Similar "features" don't prove transition/evolution, it only proves similar design.

Evolutions claim that dinosaurs predate man by millions of years, yet there have been several instances of dinosaur fossils & footprints being discovered alongside man sized/human footprints. So much for that "transition" between ape and man... 馃
@wildbill83

Ooo [i]juicy![/i]

[quote]the "geological column" has been disproven time and time again[/quote]

It has not. It has been confirmed all over the world to the point that even creationist bastions like Answers in Genesis are forced accept that the geological column is as it is but they attempt to make excuses for it.
For example: nowhere on the entire planet has there been discovered a rabbit or a cat or a dolphin in the same geological layer as a trilobite or a mosasaur or a T. Rex.
Just doesn't happen.

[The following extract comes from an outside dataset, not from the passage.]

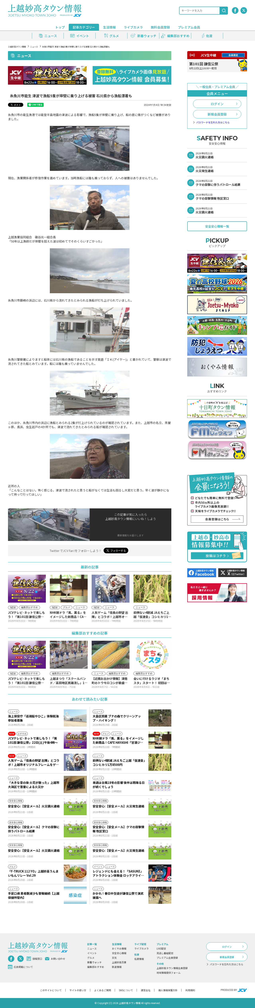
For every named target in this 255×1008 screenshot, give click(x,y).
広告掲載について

Even Ken Ham, Kent Hovind and Ray Comfort will tell you that.

[quote]what layer of sediment or how deep a fossil is found is not a scientific method to determine its age[/quote]

It is when it is cross-referenced and corroborate by independent dating methods including dendrochronology and radiometric dating. And since i know you're already leaping there, we're not talking only about radio carbon dating but many independent radioactive isotopes that all converge on the same dates.
If you'd like to bring up the common creationist anomalies i'm happy to explain those for you.

[quote]no record of who or what it's heritage/ancestry is.[/quote]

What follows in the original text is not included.